Cooper is another matter John Cooper told me recently that he had planned a front-engined car along the lines of the Cooper-Bristol. But we must remember that in 1955 Jack Brabham had the company build a Bristol-engined “F1” car based on the rear-engined, central-seat, “bob tail” sports car. It was put around at the time that it had a 2 2-litre engine but that was a polite fiction for it had a standard 1.977 cc sports car engine which probably gave no more than 140 bhp.

Brabham was outclassed in the 1955 British GP at Aintree but gave Moss’ Maserati 250F a good run for its money at Snetterton later in the year and finished the season by winning the Australian GP. Since Cooper’s 1956 F2 car was also rear-engined, might we not consider the possibility of the “rear-engine revolution” in F1 being brought forward by a few years had Climax released its engine?

§ **Source data**:
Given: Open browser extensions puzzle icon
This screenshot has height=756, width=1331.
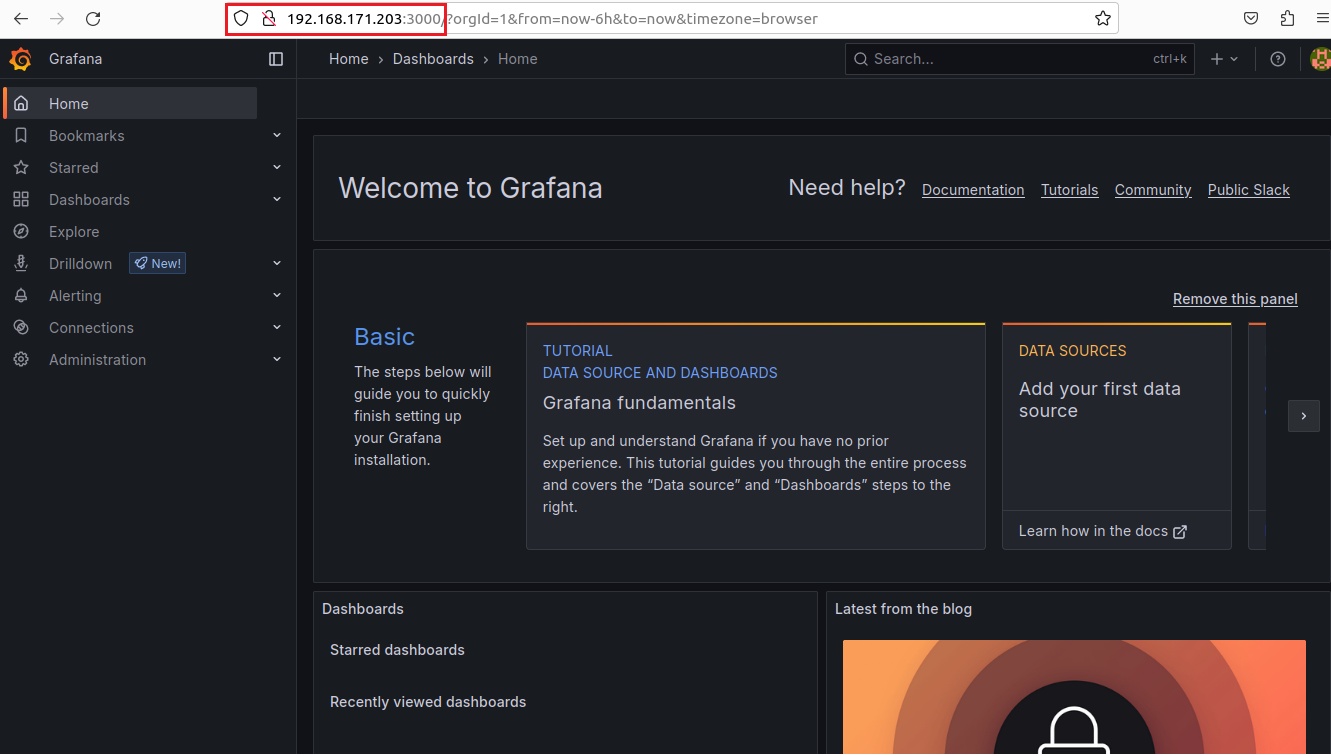Looking at the screenshot, I should click(1287, 19).
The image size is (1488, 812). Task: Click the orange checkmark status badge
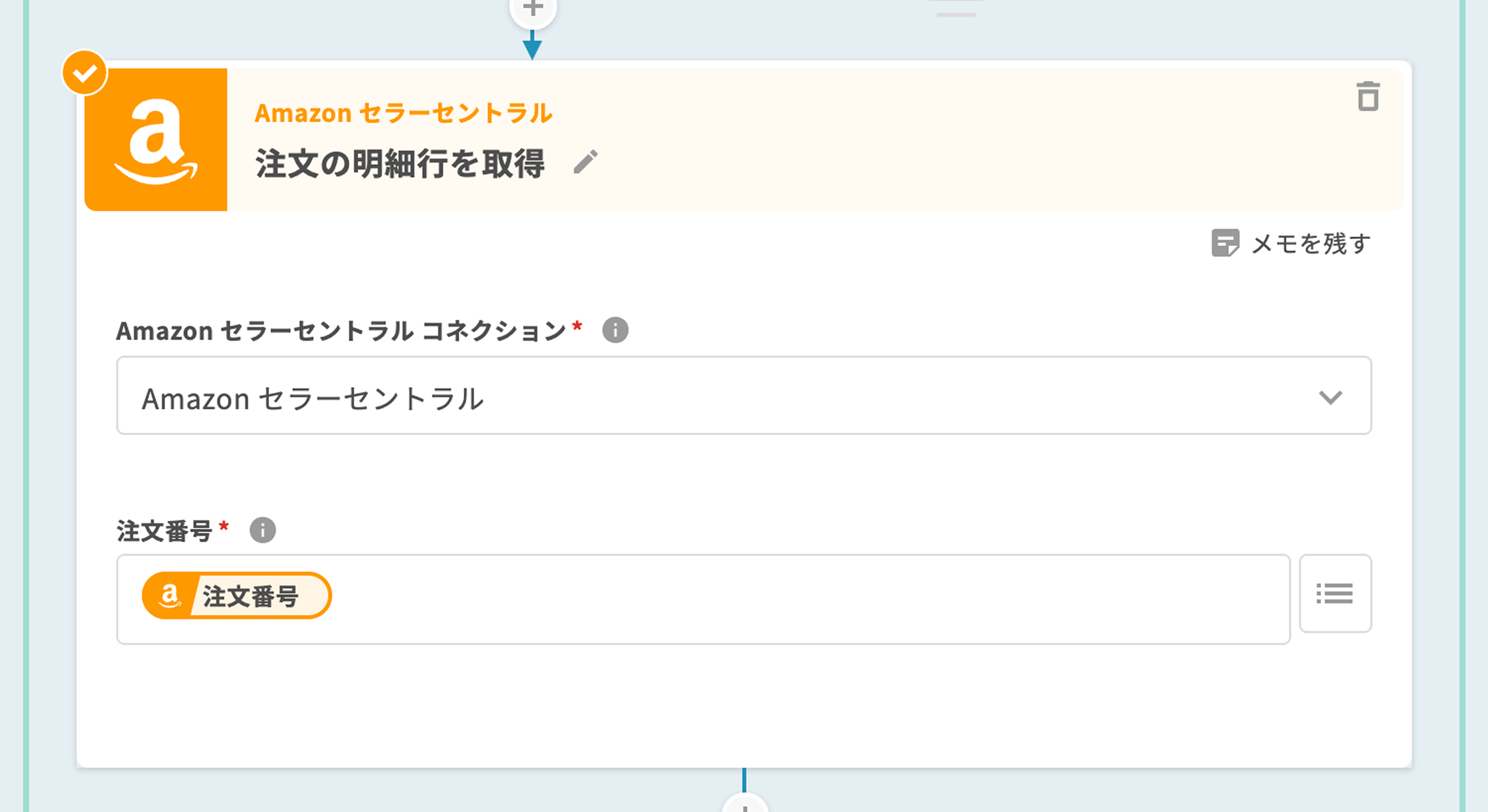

§ **Task goal**:
From the passage on Cooper and Brabham's rear-engined cars, reproduce the text between "Brabham was outclassed" and "released its engine?", inclusive. Leave the material above aside.

§ **Right answer**:
Brabham was outclassed in the 1955 British GP at Aintree but gave Moss’ Maserati 250F a good run for its money at Snetterton later in the year and finished the season by winning the Australian GP. Since Cooper’s 1956 F2 car was also rear-engined, might we not consider the possibility of the “rear-engine revolution” in F1 being brought forward by a few years had Climax released its engine?